The Tree-Based Parzen Estimators (TPE) algorithm is a popular approach for optimizing hyperparameters in machine learning models. The methodology employed involves the utilization of both tree-based structures and Bayesian optimization to effectively navigate the hyperparameter search space. The TPE method adjusts the trade-off between exploration and exploitation through the use of an objective function model and a process of iteratively sampling favorable areas within the hyperparameter space. The algorithm in question has gained significant popularity for the purpose of optimizing the performance of models and enhancing the generalization abilities of machine learning models.
Data of drug solubility and solvent density
The dataset provided in this study contains values for temperature (T), pressure (P), solubility of raloxifene (y), and CO2 density. The dataset is sourced from9, and listed in Table 1. Figures 1 and 2 are scatter plots for the solubility of raloxifene and density for solvent at supercritical state. The x-axis indicates temperature (K), the y-axis represents pressure (bar), and the color of the markers represents the respective property (solubility or CO2 density). The dataset has been also used by Aldawsari et al.7 who developed ML models for correlation of raloxifene solubility in supercritical CO2.
Methodology
Tree-based Parzen estimators (TPE)
This algorithm is a robust optimization technique that is specifically designed to effectively explore the intricate and multi-dimensional hyperparameter space. Its intelligence and efficacy make it a valuable tool for optimization purposes. The paper proposes the use of kernel density estimation and a sequential model-based approach in TPE to effectively explore the search space for optimal hyperparameter configurations. The technique of Tree-structured Parzen Estimator (TPE) is a valuable tool for hyperparameter tuning in various academic and practical applications. It achieves this by dynamically adjusting the exploration and exploitation trade-off, thereby focusing on promising regions10,11.
The TPE algorithm follows a systematic workflow that intelligently explores the hyperparameter space12:
-
(a)
Initialization: TPE begins by specifying an initial prior probability distribution over the hyperparameters. This distribution represents the initial beliefs about the hyperparameter values before any observations are made.
-
(b)
Candidate Proposal: In each iteration, TPE generates a set of candidate hyperparameter configurations based on the current probability distribution. These proposals strike a careful balance between exploring unexplored regions and exploiting promising areas, seeking the optimal configuration.
-
(c)
Evaluation and Split: Each proposed configuration is evaluated using an appropriate evaluation metric on a validation set. The obtained performance measures are then used to divide the prior distribution into two distinct parts: one representing “good” configurations and the other representing “bad” configurations.
-
(d)
Probability Distribution Update: TPE updates the probability distributions for both the “good” and “bad” configurations based on the evaluation results. This update involves leveraging kernel density estimation, adjusting the densities of the hyperparameters to reflect the observed performance.
-
(e)
Iterative Refinement: Steps b to d are repeated for a predefined number of iterations or until a convergence criterion is satisfied. Throughout the iterations, TPE dynamically adjusts the exploration and exploitation trade-off, honing in on the most promising regions of the hyperparameter space.

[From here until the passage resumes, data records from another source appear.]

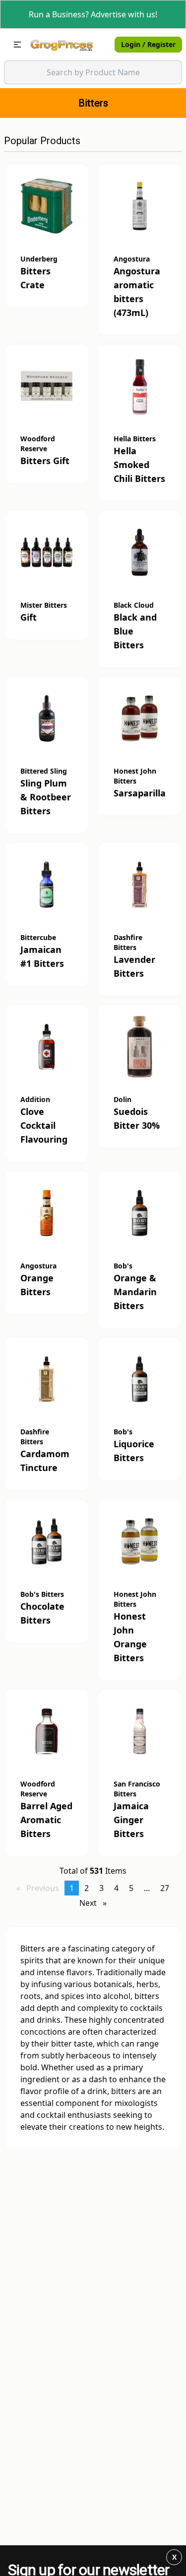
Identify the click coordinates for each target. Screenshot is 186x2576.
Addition (35, 1099)
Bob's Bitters (42, 1594)
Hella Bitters (135, 438)
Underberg (39, 258)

For the initial prior probability distributions, the TPE algorithm utilized uniform distributions tailored to each model’s hyperparameters. In the Bagging Bayesian Ridge Regression (BAG-BRR) model, the regularization parameter λ was assigned a uniform distribution ranging from 0.001 to 10.0, while the hyperparameters a0 and b0 for the gamma prior were each uniformly distributed between 0.1 and 10.0. For the Bagging Linear Regression (BAG-LR) model, no hyperparameters required tuning, as it is a base model without additional parameters. In the Bagging Polynomial Regression (BAG-PR) model, the polynomial degree was given a uniform distribution over the integers4,5,13, and the interaction_only parameter followed a categorical distribution with options {True, False}. As for the search space defined for the hyperparameters tuned by TPE, it was designed to encompass plausible values to optimize model performance. For BAG-BRR, the search space included λ ∈ [0.001, 10.0], a0 ∈ [0.1, 10.0], and b0 ∈ [0.1, 10.0]. For BAG-PR, it covered the polynomial degree ∈ {1, 2, 3, 4, 5} and interaction_only ∈ {True, False}. The TPE algorithm iteratively sampled from these spaces, refining its focus to efficiently identify optimal hyperparameter configurations.
Bagging ensemble method for regression
Bagging Regression, also referred to as Bootstrap Aggregating, is an ensemble technique utilized to increase fitting precision and minimize variance by combining multiple regression models in its architecture. The methodology employed involves the creation of various subsets of the original dataset through bootstrapping. Subsequently, a regression model is fitted to each of these subsets. The ultimate forecast is acquired by consolidating the prognostications from singular models, commonly by means of averaging14,15.
As shown in Fig. 3, the bagging process commences by creating numerous bootstrap samples from the primary training dataset. Bootstrap sampling is a statistical technique that entails the random selection of observations from a given dataset with replacement. This process generates subsets of the same size as the original dataset. The utilization of this resampling technique facilitates the generation of varied subsets, thereby enabling the training of each regression model on marginally distinct data.
In this study, a regression model is fitted independently for each bootstrap sample. Various regression algorithms can be utilized, including but not limited to linear regression, decision trees, and support vector regression. Bagging is a method that utilizes the training of multiple models using independent data sets. This approach leverages the diversity of the models to capture different patterns and relationships that are present in the dataset16.
Polynomial regression (PR)
Polynomial regression has been extensively applied in scientific data regression tasks due to its low computational cost, high interpretability, and well-known gradient17,18. Polynomial regression models the association between a dependent (y) and an independent variable (x) by fitting an nth-degree polynomial function to the data. The objective of polynomial regression is to estimate the conditional mean of y, expressed as E(y|x), which captures the nonlinear relationship.
Polynomial regression can be viewed as a linear statistical estimation problem despite the fact that it is utilized to fit a nonlinear model to the data. This is due to the fact that the inferred parameters can be expressed as a linear combination of the regression function E(y|x). Since multiple linear regression includes polynomial regression, the two are mutually exclusive18.
The equation for n-th order polynomial regression, with one independent variable, can be expressed in a general form as follows17:
here \(\widehat{y}\) represents the expected response variable, and × represents the independent variable.
By estimating the coefficients \({\upbeta }_{0},{\upbeta }_{1},\dots ,{\upbeta }_{n}\) through techniques such as ordinary least squares, the polynomial regression model can capture the nonlinear relationship between the independent variable × and the expected value of the dependent variable y.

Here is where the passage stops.